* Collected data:
_ _ _ _

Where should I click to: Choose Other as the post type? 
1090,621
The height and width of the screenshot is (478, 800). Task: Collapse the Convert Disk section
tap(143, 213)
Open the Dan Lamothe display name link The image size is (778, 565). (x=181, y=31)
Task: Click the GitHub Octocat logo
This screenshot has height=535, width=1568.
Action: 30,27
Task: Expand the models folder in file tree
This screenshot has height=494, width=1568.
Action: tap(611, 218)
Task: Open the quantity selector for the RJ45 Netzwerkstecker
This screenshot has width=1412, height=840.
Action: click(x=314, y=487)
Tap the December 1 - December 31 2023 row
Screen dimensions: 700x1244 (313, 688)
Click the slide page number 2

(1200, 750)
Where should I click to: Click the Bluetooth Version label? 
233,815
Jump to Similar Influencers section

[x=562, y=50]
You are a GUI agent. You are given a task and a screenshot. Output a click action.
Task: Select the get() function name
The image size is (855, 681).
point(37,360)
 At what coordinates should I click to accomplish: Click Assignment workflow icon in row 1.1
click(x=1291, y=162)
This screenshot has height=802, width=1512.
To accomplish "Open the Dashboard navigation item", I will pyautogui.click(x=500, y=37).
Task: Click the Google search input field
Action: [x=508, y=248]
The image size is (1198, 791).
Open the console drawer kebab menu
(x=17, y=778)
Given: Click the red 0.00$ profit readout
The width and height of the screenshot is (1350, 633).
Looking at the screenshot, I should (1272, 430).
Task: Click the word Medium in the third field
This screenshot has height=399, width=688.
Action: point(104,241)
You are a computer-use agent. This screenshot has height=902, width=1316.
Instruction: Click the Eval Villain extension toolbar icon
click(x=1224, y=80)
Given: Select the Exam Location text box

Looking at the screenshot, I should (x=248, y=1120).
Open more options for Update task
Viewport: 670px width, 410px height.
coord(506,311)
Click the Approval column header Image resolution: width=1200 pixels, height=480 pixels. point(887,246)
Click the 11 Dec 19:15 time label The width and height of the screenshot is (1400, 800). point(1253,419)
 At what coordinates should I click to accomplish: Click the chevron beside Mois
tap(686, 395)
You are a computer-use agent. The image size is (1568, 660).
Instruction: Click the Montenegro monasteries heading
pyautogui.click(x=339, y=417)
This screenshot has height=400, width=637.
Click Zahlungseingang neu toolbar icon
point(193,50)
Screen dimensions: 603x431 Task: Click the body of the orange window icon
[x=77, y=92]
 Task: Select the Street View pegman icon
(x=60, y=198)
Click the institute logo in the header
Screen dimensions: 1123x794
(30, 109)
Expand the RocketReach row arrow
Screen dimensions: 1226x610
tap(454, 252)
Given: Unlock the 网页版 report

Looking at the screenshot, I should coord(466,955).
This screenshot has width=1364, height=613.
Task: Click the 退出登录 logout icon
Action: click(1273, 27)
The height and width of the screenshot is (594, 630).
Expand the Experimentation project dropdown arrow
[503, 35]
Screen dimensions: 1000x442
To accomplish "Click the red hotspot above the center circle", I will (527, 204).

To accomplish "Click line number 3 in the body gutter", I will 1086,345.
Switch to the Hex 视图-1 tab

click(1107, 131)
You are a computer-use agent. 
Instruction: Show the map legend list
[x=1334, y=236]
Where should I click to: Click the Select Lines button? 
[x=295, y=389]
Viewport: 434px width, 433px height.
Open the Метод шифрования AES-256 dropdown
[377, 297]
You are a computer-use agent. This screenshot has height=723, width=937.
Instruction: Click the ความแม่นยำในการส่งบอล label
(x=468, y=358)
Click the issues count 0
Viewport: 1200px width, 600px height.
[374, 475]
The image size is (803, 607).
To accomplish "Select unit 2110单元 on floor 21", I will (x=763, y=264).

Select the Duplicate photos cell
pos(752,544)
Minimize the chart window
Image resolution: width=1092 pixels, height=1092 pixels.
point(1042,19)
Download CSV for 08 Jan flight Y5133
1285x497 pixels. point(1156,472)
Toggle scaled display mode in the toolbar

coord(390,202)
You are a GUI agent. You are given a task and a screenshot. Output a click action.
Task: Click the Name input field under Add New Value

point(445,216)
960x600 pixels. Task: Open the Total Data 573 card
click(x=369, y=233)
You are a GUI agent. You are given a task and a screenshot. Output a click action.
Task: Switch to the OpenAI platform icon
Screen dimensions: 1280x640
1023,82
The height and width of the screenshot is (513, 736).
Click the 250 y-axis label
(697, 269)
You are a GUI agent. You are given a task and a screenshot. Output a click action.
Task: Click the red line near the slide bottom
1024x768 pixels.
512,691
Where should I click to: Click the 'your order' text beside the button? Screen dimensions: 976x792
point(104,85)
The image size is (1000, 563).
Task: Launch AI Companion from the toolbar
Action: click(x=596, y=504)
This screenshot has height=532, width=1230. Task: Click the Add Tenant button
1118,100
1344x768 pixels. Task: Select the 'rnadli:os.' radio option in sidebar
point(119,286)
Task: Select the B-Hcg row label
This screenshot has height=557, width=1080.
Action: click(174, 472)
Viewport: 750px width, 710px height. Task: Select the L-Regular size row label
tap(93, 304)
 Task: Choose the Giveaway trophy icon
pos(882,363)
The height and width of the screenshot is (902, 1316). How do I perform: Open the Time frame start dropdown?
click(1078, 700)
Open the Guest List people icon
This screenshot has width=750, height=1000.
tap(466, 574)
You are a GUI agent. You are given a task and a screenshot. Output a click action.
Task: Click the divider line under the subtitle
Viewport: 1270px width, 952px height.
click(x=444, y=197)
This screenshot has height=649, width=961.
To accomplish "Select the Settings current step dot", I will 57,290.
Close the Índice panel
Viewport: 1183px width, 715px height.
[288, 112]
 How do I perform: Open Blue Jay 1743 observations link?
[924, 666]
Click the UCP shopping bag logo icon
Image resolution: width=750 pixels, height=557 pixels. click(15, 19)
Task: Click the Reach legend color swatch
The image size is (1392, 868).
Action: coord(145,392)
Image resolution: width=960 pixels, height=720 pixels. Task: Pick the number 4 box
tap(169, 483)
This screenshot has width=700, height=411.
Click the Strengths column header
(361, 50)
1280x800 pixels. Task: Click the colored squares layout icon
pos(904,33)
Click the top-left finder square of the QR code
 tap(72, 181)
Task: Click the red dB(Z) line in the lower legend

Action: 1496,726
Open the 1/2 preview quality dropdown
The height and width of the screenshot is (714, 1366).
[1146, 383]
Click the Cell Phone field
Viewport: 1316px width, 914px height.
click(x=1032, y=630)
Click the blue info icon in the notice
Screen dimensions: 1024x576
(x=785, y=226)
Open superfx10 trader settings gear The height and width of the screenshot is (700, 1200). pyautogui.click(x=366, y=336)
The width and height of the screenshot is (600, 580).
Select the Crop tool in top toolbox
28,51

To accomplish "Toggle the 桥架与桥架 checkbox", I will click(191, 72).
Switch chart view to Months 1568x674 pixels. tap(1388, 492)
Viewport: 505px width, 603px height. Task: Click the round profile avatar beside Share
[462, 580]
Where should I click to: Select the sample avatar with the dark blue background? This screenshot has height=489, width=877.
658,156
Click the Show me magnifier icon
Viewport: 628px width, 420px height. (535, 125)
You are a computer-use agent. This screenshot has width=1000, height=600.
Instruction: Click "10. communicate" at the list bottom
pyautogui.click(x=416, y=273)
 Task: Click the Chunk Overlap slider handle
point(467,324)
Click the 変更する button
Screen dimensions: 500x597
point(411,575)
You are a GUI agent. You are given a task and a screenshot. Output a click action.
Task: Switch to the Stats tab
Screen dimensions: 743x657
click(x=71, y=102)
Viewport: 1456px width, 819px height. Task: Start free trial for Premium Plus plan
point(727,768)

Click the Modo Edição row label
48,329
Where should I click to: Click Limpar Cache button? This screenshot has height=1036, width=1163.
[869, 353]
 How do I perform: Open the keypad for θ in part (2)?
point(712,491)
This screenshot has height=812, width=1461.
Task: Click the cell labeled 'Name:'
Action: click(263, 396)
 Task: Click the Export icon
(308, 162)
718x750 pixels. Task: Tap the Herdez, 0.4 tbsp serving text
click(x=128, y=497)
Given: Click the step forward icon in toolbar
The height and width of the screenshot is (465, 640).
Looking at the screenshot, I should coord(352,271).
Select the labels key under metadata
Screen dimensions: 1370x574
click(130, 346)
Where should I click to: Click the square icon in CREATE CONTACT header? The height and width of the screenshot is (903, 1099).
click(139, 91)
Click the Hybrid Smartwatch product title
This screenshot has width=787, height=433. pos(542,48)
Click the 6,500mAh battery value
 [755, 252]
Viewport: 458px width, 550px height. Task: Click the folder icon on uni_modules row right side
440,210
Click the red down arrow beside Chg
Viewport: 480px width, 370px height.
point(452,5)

_ _ _ _

* WORK TO BE COMPLETED: Only the lines from the beginning of the entries through the line bearing "Click the Approval" should be returned, each exactly as written.

* SOLUTION BELOW:
Where should I click to: Choose Other as the post type? 
1090,621
The height and width of the screenshot is (478, 800). Task: Collapse the Convert Disk section
tap(143, 213)
Open the Dan Lamothe display name link The image size is (778, 565). (x=181, y=31)
Task: Click the GitHub Octocat logo
This screenshot has height=535, width=1568.
Action: 30,27
Task: Expand the models folder in file tree
This screenshot has height=494, width=1568.
Action: tap(611, 218)
Task: Open the quantity selector for the RJ45 Netzwerkstecker
This screenshot has width=1412, height=840.
Action: click(x=314, y=487)
Tap the December 1 - December 31 2023 row
Screen dimensions: 700x1244 (313, 688)
Click the slide page number 2

(1200, 750)
Where should I click to: Click the Bluetooth Version label? 
233,815
Jump to Similar Influencers section

[x=562, y=50]
You are a GUI agent. You are given a task and a screenshot. Output a click action.
Task: Select the get() function name
The image size is (855, 681).
point(37,360)
 At what coordinates should I click to accomplish: Click Assignment workflow icon in row 1.1
click(x=1291, y=162)
This screenshot has height=802, width=1512.
To accomplish "Open the Dashboard navigation item", I will pyautogui.click(x=500, y=37).
Task: Click the Google search input field
Action: [x=508, y=248]
The image size is (1198, 791).
Open the console drawer kebab menu
(x=17, y=778)
Given: Click the red 0.00$ profit readout
The width and height of the screenshot is (1350, 633).
Looking at the screenshot, I should (1272, 430).
Task: Click the word Medium in the third field
This screenshot has height=399, width=688.
Action: point(104,241)
You are a computer-use agent. This screenshot has height=902, width=1316.
Instruction: Click the Eval Villain extension toolbar icon
click(x=1224, y=80)
Given: Select the Exam Location text box

Looking at the screenshot, I should (x=248, y=1120).
Open more options for Update task
Viewport: 670px width, 410px height.
coord(506,311)
Click the Approval column header Image resolution: width=1200 pixels, height=480 pixels. point(887,246)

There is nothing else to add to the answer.